Rewrite all of the material with "Task" swapped for "Goal" everywhere it occurs, leaving everything else unchanged and the pictures out.
◇ ◇ ◇ ◇ ◇
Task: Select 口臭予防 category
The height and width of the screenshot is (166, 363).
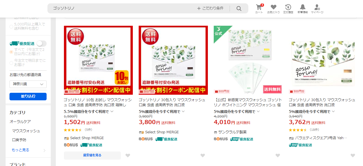Action: tap(19, 140)
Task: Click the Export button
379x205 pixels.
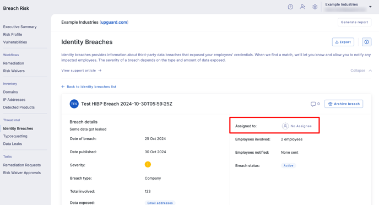Action: [343, 42]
◇ ◇ ◇ ◇ ◇
Task answer:
Goal: Select 口臭予防 category
The height and width of the screenshot is (166, 363).
Action: tap(19, 140)
Goal: Click the Export button
379x205 pixels.
Action: [343, 42]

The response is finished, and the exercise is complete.